GLOBAL economic growth will keep oil prices rising to 2010 and the price per barrel could go above $100 (€78.50) per barrel in the meantime, according to an Irish oil analyst.

Growth will keep oil rising until 2010

In that context “Irish companies would be well-advised to consider locking in fuel costs at present levels,” said Paul J Harris, head of energy and emissions at Bank of Ireland Global Markets.

The impact on business of higher energy prices is already being felt, he said.

Fyffes has warned of a €9 million fall in profits attributable to increased shipping costs.

And Aer Lingus has introduced fuel surcharges as fuel prices begin to bite, Mr Harris said.

“The key issue is simply this: if the impact on companies is already being felt with an oil price move this year from $57pb to $75pb (€44.72 to €58.84), how will business cope with costs of up to $100pb?”

So far this year the effect of the rise in oil has been partially offset by a strong euro relative to the dollar.

But a rebound in the greenback would exposure companies to the full force of the commodity price move, Mr Harris argued.

For the rest of the year, the risk is that oil will go higher as supply continues to outstrip demand.

The US consumes 25% of the world’s oil, with China and India between them accounting for 11% — and this figure is rising.

The annual growth in consumption is around 3m barrels per day.

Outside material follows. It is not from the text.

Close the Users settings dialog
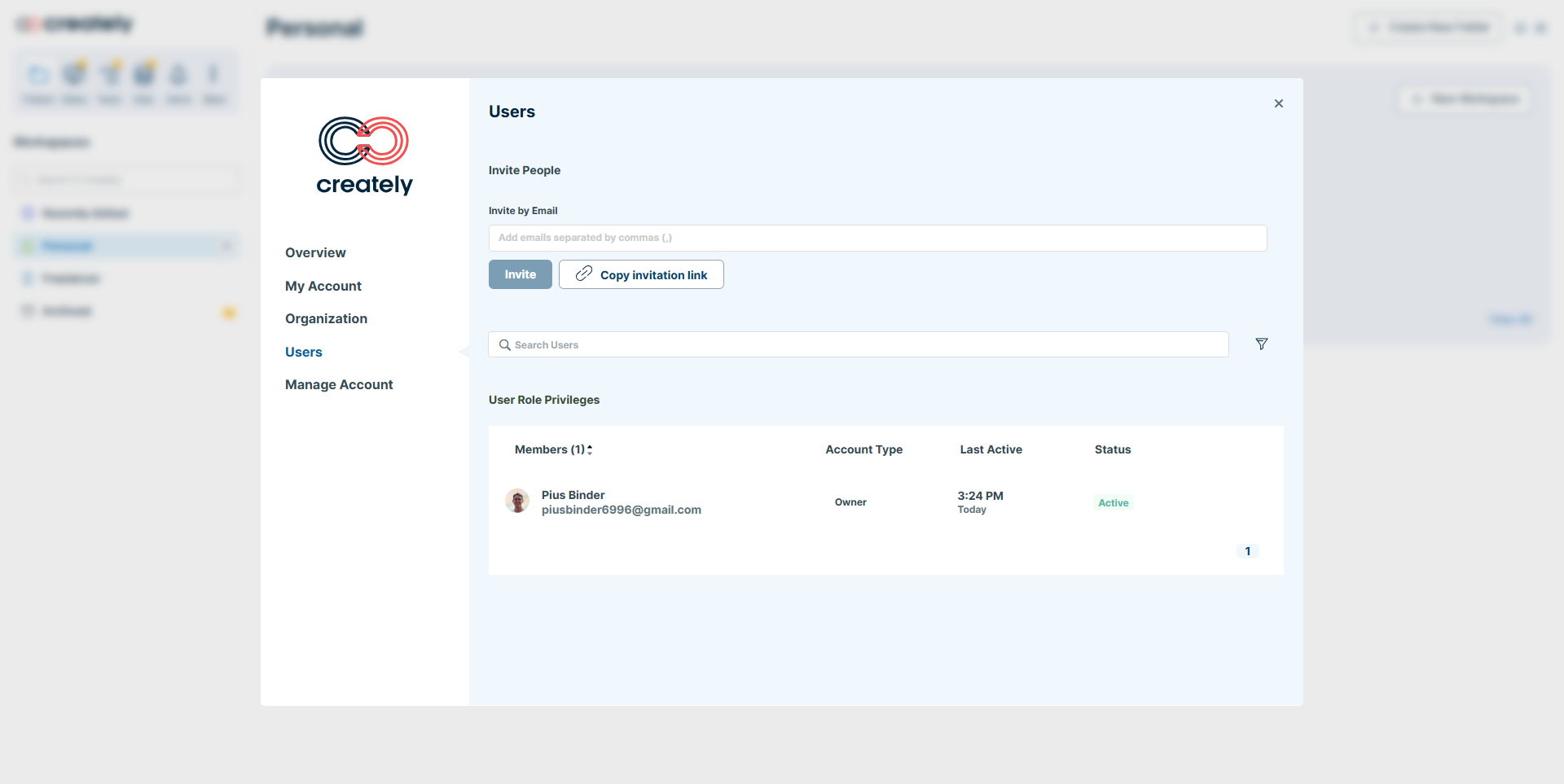The image size is (1564, 784). click(x=1278, y=103)
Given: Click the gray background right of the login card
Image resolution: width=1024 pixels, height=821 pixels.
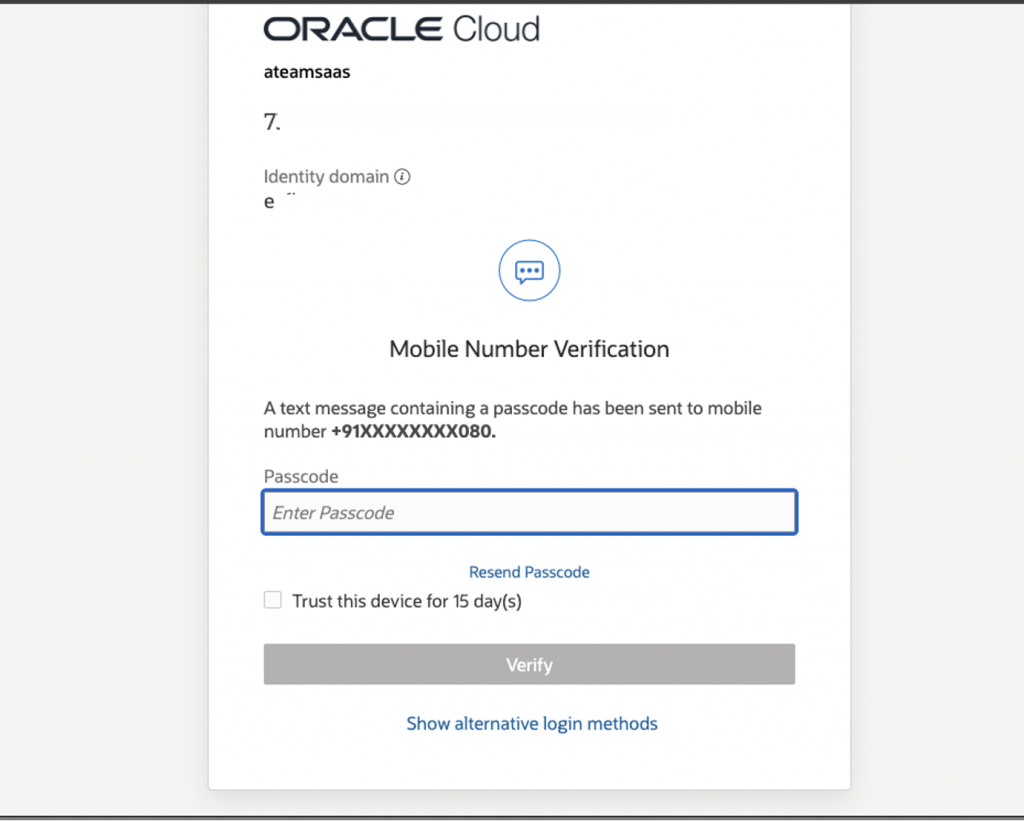Looking at the screenshot, I should click(x=935, y=400).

Add to that the fact OPEC is close to capacity and the relative inelasticity of demand points to significant price rises as economies continue to grow, Mr Harris said.

Last year the price of crude rose 37% between May and September, largely driven by demand and the hurricane season in the US and no one knows what lies ahead this season, he said.

“If one was to believe the long-range Gulf of Mexico weather forecasts — that predict up to 30 tropical storms — and the associated interruptions they would bring, a 37% increase in price from now would take us comfortably through the $100pb price level.”

And he said that in the current climate, it will take time for renewable and nuclear energy to fill any oil supply shortfall.

The oil price shocks in 1973 and 1979 were due to lack of supplies, he said.

But since 2002 the price rises have been driven by demand, a fact that has added a new dimension to the outlook for the global economy, said Mr Harris.

Some 60% of the worlds proven reserves are to be found in Saudi Arabia, Iraq, United Arab Emirates, Kuwait and Iran. Venezuela, Russia, Libya, Mexico and Nigeria make up the remainder of the top 10.

These 10 nations control more than 83% of the worlds proven reserves.

In political terms these countries are — with only a few exceptions — unstable, and do little to inspire future confidence about where oil prices are headed, Mr Harris said.